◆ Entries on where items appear

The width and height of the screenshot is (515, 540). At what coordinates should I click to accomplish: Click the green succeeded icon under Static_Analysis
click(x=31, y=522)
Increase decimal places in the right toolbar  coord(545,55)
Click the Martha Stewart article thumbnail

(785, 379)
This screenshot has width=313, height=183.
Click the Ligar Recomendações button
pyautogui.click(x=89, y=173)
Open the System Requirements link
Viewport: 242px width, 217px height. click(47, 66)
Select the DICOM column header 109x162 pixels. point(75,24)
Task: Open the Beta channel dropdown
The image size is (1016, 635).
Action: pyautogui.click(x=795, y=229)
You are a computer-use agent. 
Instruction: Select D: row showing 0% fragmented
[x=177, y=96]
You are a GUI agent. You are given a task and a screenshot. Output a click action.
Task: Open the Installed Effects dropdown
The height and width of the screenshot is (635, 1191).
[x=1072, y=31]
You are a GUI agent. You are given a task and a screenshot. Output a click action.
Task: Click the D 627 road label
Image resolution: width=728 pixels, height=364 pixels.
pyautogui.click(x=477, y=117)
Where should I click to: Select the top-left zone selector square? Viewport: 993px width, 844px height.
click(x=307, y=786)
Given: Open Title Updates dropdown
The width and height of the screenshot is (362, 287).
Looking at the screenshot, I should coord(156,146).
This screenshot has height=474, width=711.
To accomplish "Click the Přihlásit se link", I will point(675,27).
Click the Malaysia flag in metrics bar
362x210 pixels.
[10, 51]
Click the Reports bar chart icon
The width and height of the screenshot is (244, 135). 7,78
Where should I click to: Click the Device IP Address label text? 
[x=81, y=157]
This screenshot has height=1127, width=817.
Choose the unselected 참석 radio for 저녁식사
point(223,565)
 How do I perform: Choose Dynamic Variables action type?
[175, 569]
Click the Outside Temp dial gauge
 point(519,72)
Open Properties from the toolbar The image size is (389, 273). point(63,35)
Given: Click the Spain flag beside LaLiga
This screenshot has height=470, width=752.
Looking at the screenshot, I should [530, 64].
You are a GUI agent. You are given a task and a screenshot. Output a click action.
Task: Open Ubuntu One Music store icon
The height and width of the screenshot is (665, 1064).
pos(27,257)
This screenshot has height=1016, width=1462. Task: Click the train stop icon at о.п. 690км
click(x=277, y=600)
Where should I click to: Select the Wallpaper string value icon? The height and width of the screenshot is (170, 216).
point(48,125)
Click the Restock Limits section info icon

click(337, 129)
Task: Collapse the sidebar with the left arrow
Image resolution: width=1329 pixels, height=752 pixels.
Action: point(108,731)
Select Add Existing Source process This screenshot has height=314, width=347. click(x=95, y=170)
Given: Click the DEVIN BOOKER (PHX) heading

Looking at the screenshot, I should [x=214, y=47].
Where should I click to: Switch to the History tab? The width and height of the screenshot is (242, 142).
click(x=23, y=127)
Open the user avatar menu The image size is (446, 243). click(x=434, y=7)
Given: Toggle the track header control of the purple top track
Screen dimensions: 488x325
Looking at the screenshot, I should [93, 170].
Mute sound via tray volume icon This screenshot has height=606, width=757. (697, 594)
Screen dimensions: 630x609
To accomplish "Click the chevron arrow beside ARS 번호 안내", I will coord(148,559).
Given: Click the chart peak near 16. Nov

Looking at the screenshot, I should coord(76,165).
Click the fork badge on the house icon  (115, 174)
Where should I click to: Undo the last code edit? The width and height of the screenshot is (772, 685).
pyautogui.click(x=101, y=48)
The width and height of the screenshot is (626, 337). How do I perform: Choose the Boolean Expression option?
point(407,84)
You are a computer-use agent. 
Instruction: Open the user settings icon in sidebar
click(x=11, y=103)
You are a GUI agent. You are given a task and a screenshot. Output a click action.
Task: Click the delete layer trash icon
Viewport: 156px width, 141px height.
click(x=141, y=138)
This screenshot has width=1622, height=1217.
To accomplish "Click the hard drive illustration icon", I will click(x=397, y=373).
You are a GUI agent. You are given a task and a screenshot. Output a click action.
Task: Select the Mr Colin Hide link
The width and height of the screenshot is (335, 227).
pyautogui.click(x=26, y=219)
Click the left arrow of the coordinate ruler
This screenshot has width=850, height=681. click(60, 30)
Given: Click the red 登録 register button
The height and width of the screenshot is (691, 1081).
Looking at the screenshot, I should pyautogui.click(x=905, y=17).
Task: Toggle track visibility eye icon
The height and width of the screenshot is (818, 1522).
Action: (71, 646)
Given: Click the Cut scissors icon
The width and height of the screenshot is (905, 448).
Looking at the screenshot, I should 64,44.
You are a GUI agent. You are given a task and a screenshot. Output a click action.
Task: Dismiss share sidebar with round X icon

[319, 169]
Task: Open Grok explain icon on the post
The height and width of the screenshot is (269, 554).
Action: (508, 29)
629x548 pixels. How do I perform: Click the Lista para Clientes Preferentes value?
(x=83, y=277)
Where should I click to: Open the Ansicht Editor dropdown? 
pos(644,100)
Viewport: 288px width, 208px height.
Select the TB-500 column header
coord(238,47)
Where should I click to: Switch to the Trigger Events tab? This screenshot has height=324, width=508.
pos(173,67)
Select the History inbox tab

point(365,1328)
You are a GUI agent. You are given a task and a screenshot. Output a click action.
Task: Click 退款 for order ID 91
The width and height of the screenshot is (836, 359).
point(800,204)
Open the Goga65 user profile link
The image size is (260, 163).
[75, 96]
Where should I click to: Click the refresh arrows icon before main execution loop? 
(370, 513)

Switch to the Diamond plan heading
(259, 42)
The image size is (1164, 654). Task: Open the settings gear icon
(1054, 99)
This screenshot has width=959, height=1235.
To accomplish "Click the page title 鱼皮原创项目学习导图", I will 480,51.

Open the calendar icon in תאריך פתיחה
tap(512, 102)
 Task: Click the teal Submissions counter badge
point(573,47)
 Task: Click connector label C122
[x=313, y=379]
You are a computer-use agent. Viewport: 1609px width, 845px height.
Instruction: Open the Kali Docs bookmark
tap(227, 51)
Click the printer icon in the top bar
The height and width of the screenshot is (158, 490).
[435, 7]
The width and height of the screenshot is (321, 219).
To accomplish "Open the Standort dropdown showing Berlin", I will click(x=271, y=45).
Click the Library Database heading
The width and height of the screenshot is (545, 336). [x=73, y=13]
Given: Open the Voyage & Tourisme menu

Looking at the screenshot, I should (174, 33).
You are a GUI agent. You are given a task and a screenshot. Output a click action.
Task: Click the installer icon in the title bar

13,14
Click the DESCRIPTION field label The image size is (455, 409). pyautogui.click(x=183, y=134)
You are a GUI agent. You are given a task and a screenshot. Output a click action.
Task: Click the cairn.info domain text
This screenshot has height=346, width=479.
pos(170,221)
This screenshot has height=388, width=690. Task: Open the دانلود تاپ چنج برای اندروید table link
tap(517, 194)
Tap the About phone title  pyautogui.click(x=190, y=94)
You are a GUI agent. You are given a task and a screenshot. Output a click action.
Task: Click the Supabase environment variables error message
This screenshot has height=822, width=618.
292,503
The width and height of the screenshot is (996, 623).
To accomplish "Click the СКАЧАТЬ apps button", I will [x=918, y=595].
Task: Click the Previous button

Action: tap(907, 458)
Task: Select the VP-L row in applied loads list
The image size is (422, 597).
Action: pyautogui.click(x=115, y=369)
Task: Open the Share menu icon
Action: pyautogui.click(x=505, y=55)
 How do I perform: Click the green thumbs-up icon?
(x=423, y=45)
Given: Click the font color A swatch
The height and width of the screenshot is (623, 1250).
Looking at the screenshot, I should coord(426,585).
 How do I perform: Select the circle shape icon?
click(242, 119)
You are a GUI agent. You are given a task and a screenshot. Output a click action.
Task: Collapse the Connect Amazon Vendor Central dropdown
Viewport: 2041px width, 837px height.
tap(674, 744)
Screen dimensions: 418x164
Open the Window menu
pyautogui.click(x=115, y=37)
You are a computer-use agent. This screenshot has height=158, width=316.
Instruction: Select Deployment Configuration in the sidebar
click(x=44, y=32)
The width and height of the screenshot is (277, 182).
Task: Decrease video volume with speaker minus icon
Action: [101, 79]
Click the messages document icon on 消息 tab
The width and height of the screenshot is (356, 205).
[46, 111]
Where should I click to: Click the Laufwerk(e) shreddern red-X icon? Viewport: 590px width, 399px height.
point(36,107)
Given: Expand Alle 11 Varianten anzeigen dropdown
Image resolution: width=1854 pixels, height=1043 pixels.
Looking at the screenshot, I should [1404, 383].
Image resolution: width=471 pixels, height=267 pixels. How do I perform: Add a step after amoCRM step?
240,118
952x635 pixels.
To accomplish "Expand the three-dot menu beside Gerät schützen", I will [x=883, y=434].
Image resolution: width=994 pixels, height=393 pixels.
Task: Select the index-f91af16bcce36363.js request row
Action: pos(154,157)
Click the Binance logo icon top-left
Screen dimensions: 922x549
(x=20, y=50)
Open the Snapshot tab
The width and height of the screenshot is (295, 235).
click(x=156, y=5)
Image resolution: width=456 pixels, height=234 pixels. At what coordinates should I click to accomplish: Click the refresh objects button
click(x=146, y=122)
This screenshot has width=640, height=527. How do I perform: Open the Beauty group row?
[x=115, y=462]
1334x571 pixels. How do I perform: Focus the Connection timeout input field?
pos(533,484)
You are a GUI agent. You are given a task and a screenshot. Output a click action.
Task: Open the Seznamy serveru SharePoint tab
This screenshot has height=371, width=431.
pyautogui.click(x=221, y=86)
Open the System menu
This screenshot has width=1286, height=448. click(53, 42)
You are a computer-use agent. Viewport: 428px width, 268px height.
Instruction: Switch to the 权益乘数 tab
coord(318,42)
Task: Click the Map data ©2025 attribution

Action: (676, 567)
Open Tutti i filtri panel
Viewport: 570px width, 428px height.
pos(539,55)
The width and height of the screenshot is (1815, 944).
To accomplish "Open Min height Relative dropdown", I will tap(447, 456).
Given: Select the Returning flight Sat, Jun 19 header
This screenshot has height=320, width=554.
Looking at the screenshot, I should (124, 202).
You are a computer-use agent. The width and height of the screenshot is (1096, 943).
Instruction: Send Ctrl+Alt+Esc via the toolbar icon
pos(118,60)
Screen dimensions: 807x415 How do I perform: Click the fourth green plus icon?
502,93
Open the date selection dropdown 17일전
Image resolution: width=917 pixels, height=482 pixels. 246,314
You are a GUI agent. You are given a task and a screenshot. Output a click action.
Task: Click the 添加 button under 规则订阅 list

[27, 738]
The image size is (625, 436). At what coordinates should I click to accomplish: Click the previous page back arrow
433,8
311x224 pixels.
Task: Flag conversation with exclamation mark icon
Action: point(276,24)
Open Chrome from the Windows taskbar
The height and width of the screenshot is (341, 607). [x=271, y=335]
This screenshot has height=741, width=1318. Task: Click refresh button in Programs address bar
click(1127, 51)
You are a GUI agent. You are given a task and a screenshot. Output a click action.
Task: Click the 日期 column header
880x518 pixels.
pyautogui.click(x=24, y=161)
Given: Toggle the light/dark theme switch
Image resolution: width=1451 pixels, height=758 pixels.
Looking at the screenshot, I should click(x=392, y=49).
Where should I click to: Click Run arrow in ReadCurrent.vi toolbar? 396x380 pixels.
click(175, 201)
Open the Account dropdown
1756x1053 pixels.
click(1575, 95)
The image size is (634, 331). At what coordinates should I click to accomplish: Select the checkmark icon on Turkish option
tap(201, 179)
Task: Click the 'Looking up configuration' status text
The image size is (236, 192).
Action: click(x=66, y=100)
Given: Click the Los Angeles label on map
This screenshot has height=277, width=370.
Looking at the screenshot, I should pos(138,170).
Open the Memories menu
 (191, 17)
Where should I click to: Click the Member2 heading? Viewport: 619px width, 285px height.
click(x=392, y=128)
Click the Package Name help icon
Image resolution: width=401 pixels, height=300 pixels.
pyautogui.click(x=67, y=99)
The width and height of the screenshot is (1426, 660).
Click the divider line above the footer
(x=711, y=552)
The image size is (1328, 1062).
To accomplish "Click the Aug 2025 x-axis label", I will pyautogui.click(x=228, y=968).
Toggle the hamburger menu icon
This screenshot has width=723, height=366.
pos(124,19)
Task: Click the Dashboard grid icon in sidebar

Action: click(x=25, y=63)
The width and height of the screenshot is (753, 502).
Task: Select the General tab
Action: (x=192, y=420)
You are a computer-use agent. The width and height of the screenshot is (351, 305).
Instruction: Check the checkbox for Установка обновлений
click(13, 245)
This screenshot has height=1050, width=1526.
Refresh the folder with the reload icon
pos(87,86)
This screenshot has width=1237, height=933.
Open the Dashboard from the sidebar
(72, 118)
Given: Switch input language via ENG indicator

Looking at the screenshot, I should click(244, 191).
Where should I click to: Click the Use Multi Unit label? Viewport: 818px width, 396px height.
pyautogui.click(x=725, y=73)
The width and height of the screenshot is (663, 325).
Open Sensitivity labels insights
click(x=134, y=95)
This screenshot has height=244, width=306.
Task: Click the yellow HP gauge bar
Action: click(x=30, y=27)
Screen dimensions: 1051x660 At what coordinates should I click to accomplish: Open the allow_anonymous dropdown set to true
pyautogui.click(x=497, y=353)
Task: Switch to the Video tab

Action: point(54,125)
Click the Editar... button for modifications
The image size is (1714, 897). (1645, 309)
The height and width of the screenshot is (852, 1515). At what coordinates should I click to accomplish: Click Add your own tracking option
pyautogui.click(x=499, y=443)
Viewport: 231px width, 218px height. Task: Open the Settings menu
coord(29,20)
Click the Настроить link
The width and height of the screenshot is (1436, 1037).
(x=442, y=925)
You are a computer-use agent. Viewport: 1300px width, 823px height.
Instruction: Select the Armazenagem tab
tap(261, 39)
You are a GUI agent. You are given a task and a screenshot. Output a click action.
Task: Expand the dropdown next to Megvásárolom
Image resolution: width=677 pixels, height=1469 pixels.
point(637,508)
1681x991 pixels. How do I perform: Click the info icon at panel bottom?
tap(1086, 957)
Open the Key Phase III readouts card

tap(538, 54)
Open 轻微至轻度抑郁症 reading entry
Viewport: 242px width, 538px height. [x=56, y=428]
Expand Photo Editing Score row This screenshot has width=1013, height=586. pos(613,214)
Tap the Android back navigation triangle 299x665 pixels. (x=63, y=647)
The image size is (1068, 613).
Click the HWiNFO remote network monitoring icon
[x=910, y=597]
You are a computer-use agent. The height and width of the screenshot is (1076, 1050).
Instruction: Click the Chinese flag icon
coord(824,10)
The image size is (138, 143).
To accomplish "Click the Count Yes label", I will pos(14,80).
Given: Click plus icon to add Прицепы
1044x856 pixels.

◆ EXERCISE PROMPT
Identify every line in the data above that contains the word "Instruction", and copy each of those lines.

◆ EXPECTED ANSWER
Instruction: Select D: row showing 0% fragmented
Instruction: Open the user settings icon in sidebar
Instruction: Open the Kali Docs bookmark
Instruction: Select Deployment Configuration in the sidebar
Instruction: Switch to the 权益乘数 tab
Instruction: Send Ctrl+Alt+Esc via the toolbar icon
Instruction: Check the checkbox for Установка обновлений
Instruction: Select the Armazenagem tab
Instruction: Click the Chinese flag icon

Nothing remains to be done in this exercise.